I am trying to establish a ssh session to my MacBook using "Back to my Mac". So I turned the "Back to my Mac" option on in iCloud and ticked the remote sign in box. But if I issue the command
ssh user_name@computer_name.number.members.btmm.icloud.com
the terminal just goes into the next line and stays black.
Sorry for not providing more information, but I don't know much about this, so I don't know what else information to provide.
Does anybody know what I did wrong?
Edit: As suggested I used the -vvvv flag and got:
OpenSSH_7.4p1, LibreSSL 2.5.0
debug1: Reading configuration data /etc/ssh/ssh_config
debug2: resolving "computer_name.number.members.btmm.icloud.com" port 22
debug2: ssh_connect_direct: needpriv 0
debug1: Connecting to computer_name.number.members.btmm.icloud.com [private_IPv6_address] port 22: Operation timed out
ssh: Connecting to computer_name.number.members.btmm.icloud.com [private_IPv6_address] port 22: Operation timed out
Also the command
ssh localhost
works without any troubles.
Best Answer
"Back to my Mac" uses a special tunnel device configured with two - more or less random and unique - IPv6 addresses from the local address room:
All IPv6 traffic (computer_name.number.members.btmm.icloud.com is the DNS name of a IPv6 host/device!) is wrapped into IPv4 packets, so that a IPv6 capable router isn't needed. On the Apple side it's unwrapped - probably with some 6in4 relay - and then routed to the remote device.

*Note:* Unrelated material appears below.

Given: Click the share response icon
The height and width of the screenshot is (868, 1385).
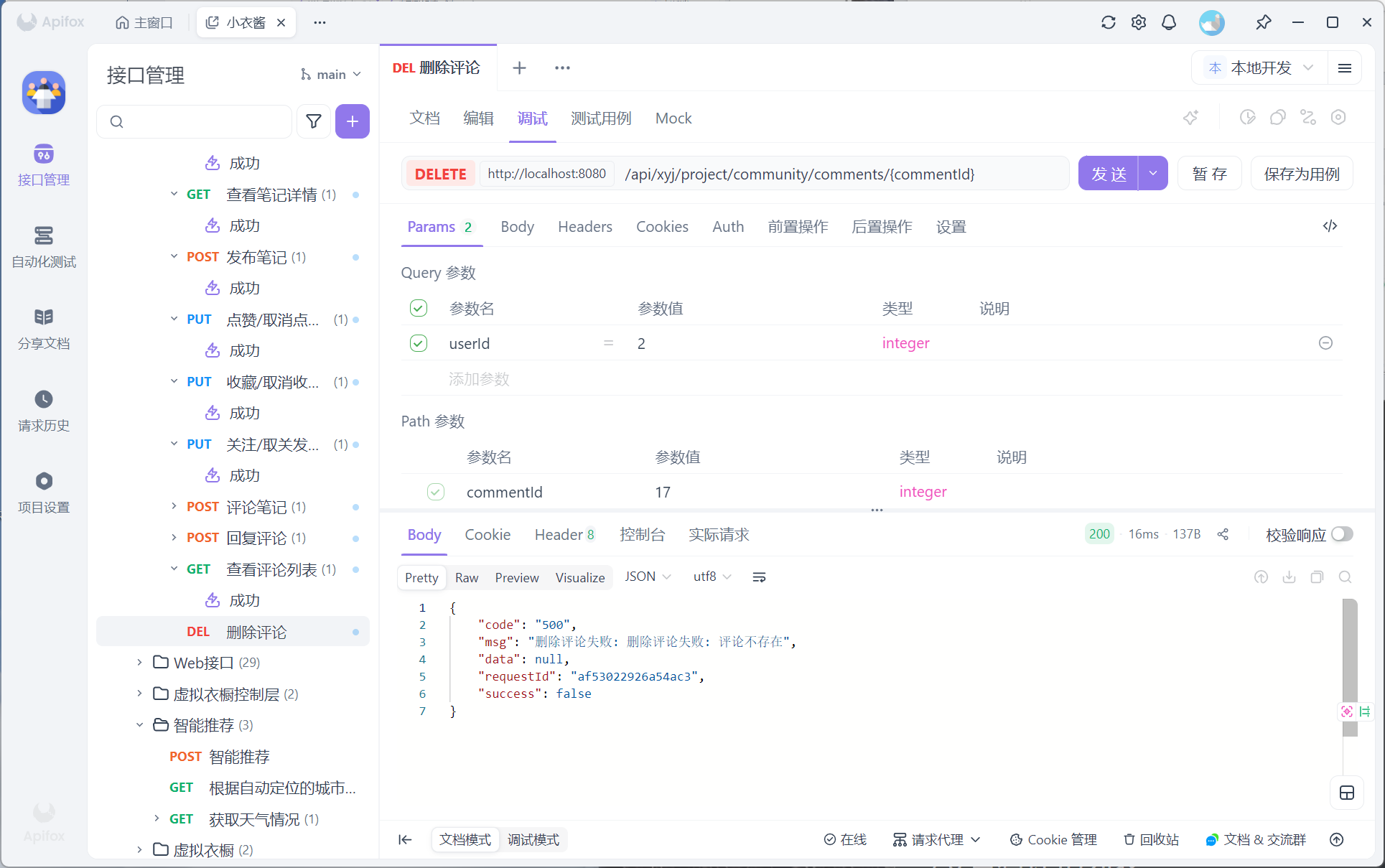Looking at the screenshot, I should point(1223,534).
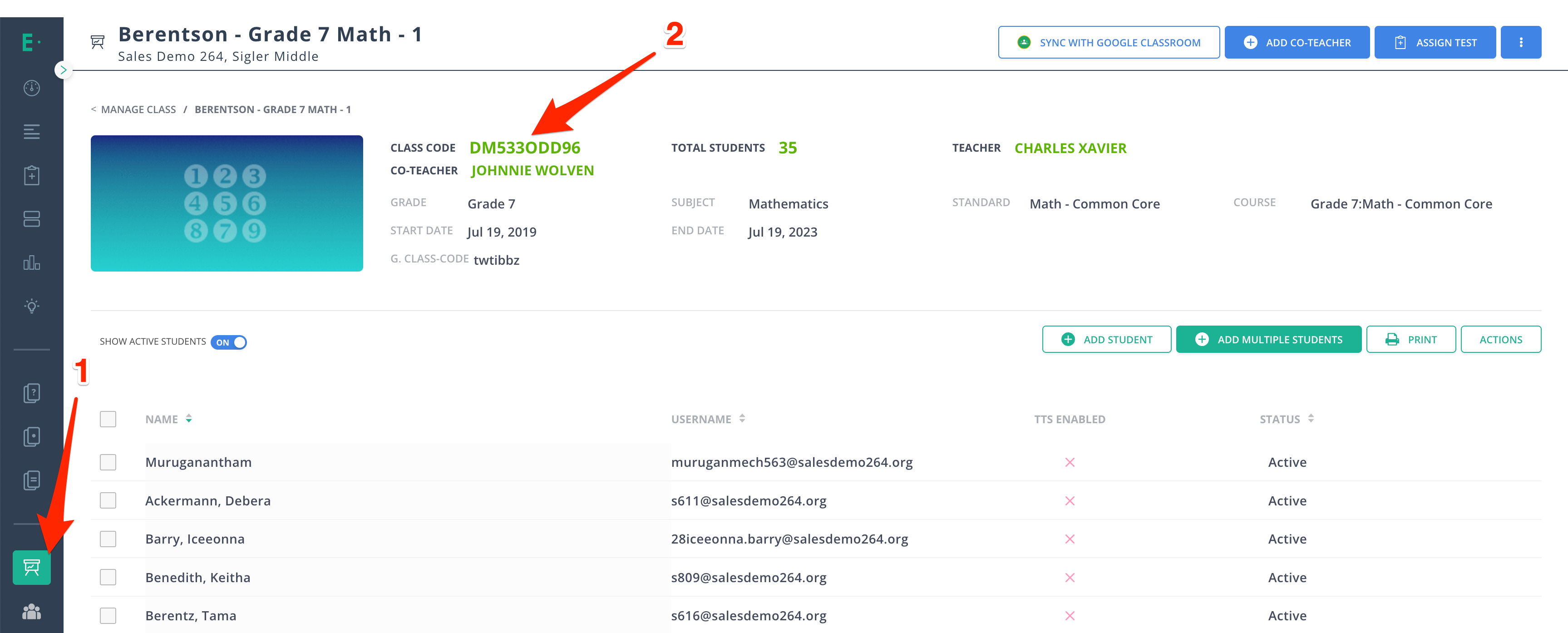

Apparently this doesn't work if you want to ssh from your own host into your own host (aka
ssh -6 %localhost-utun1-ULA%
). It works with a second device (also registered with your Apple ID in iCloud) in your own private or a remote network.It's really slow though (tested with two Sierra VMs on one hosting Mac all using the same physical network interface!).